Senator URQUHART: Thank you, Ms Inman-Grant. I want to talk about the two-tier scheme for the removal of serious cyberbullying material targeted at Australian children. It was established fairly recently—in 2015. Can you tell me whether the scheme is proving to be effective?

Ms Inman-Grant : I believe the scheme has proven to be effective. To date we have solved or processed 334 cases. We have seen a 46 per cent increase over the past six months of reports. Of course we have been set up to be a safety net after a user, a parent or a young person has reported to the social media site, so a lot of the cases we get are the really tough cases, the cases that have been missed or where there is a grey area. These sometimes take a lot of time, but I am very satisfied with the results that we have had.

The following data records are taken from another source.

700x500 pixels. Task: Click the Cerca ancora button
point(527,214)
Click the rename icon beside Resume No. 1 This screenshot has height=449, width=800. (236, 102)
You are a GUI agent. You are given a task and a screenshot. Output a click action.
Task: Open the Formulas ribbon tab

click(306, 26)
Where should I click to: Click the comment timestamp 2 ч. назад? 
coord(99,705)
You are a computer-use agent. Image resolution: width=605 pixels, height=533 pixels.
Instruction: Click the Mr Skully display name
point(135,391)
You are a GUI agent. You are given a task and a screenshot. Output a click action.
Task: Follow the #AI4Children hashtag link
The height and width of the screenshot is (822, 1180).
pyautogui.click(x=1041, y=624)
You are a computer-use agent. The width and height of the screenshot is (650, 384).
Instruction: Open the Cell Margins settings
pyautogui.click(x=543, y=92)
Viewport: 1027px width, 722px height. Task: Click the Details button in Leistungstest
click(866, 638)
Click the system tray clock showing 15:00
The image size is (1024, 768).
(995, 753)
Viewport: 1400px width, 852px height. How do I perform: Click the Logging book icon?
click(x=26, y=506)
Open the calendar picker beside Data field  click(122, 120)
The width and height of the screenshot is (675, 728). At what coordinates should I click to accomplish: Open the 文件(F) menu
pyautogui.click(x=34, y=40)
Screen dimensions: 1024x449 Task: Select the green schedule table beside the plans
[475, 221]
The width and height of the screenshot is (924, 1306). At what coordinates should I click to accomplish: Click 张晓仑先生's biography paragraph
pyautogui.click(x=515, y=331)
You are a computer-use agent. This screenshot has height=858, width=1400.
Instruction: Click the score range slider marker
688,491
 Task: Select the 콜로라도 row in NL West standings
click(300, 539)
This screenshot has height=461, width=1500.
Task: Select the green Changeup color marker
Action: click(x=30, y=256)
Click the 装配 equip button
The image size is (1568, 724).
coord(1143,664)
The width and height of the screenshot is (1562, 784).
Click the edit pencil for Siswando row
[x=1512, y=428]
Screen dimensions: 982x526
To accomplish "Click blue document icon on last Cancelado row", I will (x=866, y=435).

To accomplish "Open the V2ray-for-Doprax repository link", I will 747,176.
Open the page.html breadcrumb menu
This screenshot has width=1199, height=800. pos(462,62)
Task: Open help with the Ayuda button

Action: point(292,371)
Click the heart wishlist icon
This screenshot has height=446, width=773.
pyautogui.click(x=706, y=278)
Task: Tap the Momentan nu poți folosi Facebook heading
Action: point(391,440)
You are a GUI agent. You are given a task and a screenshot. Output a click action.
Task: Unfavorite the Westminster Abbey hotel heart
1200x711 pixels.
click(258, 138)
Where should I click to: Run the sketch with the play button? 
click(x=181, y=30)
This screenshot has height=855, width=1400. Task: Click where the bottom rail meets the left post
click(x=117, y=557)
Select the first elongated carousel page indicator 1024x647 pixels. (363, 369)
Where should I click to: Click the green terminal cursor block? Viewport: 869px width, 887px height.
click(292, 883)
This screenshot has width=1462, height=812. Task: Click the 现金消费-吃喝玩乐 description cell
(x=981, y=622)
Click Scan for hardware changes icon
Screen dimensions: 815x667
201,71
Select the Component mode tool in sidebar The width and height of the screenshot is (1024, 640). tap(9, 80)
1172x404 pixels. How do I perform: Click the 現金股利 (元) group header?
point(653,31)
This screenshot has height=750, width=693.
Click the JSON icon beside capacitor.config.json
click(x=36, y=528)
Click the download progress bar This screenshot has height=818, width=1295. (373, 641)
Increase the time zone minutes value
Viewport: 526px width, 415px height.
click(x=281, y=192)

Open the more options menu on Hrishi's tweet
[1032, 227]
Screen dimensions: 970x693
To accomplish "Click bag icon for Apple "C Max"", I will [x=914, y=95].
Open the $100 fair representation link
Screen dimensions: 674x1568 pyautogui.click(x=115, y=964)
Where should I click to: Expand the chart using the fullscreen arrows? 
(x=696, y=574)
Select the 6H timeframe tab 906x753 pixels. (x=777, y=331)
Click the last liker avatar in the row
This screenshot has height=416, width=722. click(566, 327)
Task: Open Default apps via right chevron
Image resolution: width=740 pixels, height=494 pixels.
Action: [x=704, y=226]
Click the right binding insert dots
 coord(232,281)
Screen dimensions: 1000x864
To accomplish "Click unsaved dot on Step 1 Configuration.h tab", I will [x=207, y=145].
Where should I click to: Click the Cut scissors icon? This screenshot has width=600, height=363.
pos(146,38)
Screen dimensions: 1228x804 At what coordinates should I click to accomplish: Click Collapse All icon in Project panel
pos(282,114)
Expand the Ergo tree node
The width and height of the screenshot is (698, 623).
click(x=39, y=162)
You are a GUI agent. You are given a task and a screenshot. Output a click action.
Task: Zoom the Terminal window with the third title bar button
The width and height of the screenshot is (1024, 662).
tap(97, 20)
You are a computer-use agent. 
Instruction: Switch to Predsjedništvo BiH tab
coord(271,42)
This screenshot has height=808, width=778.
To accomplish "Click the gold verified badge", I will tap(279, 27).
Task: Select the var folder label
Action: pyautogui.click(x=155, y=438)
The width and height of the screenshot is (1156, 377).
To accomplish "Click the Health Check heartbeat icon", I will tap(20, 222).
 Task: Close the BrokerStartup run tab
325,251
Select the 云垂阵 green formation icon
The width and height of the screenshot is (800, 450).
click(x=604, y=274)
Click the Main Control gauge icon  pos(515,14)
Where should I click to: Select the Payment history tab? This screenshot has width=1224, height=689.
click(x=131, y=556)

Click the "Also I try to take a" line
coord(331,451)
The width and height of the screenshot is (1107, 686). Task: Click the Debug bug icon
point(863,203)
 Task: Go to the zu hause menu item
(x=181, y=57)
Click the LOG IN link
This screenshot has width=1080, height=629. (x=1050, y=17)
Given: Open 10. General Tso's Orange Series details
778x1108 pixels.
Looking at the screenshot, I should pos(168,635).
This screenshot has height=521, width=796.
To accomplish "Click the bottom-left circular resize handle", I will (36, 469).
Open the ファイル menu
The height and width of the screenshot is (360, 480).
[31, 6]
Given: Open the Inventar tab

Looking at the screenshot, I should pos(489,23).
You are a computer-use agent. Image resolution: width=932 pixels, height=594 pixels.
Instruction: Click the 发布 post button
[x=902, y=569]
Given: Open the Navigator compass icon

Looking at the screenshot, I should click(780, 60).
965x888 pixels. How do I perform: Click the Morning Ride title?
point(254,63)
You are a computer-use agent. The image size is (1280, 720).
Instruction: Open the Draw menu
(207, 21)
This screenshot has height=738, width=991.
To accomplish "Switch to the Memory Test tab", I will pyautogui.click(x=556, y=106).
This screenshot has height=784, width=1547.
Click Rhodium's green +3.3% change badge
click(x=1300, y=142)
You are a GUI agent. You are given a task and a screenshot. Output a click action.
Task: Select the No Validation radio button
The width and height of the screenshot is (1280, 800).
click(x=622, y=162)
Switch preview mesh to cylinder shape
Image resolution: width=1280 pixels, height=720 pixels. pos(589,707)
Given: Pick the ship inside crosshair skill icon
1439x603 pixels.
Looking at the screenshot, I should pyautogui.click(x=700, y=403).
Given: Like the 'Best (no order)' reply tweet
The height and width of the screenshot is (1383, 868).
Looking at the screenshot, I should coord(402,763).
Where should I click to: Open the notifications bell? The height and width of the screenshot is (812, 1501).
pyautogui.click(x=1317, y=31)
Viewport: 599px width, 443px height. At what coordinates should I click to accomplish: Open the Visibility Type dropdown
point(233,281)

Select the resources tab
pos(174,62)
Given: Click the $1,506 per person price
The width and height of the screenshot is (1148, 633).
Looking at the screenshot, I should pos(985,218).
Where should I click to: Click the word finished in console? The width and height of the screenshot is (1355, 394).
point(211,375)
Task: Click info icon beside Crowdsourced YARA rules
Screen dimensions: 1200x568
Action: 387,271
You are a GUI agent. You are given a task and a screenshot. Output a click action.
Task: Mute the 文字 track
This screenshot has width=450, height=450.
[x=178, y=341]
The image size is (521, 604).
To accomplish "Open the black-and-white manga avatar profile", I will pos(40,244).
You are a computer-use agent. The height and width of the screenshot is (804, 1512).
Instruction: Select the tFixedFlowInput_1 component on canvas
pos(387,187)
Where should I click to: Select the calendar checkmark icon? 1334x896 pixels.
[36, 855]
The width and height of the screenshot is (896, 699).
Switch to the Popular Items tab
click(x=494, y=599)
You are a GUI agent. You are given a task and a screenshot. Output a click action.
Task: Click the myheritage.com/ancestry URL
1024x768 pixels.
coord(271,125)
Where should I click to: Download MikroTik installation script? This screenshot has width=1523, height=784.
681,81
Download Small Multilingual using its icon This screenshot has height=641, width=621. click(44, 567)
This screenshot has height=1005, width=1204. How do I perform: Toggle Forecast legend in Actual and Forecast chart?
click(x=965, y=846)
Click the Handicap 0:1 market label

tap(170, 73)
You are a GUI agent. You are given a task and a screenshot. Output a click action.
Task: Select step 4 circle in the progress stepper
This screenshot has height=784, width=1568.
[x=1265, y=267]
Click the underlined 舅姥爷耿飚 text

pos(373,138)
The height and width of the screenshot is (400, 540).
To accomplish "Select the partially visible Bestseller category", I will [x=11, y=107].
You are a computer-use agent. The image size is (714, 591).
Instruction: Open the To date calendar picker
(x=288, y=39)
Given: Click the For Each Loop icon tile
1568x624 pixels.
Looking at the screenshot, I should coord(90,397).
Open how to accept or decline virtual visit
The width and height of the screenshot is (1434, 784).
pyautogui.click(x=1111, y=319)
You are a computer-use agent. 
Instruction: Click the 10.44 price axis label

Senator URQUHART: Great. Your annual report of 2015-16 says that the office received 186 complaints about serious cyberbullying between 1 July 2015 and 30 June 2016. Can you tell me what proportion of those were resolved under tier 1 of the scheme and what proportion were resolved under tier 2 of the scheme?

Ms Inman-Grant : I may pass this over to Maria Vassiliadis for her input.

Ms Vassiliadis : We do not have the statistics to differentiate between the tier 1 and tier 2 resolutions.

Senator URQUHART: So you do not keep them?

Ms Vassiliadis : We certainly have them in the office. We can take that on notice.

Senator URQUHART: Yes. You just have not got them with you today. If you could get back to us, that would be great. Also in the 2016-17 reporting year to date—and you talked about the 334; is that what that figure is?

Ms Inman-Grant : That is the figure to date in the 20 months that the cyberbullying scheme has been in operation.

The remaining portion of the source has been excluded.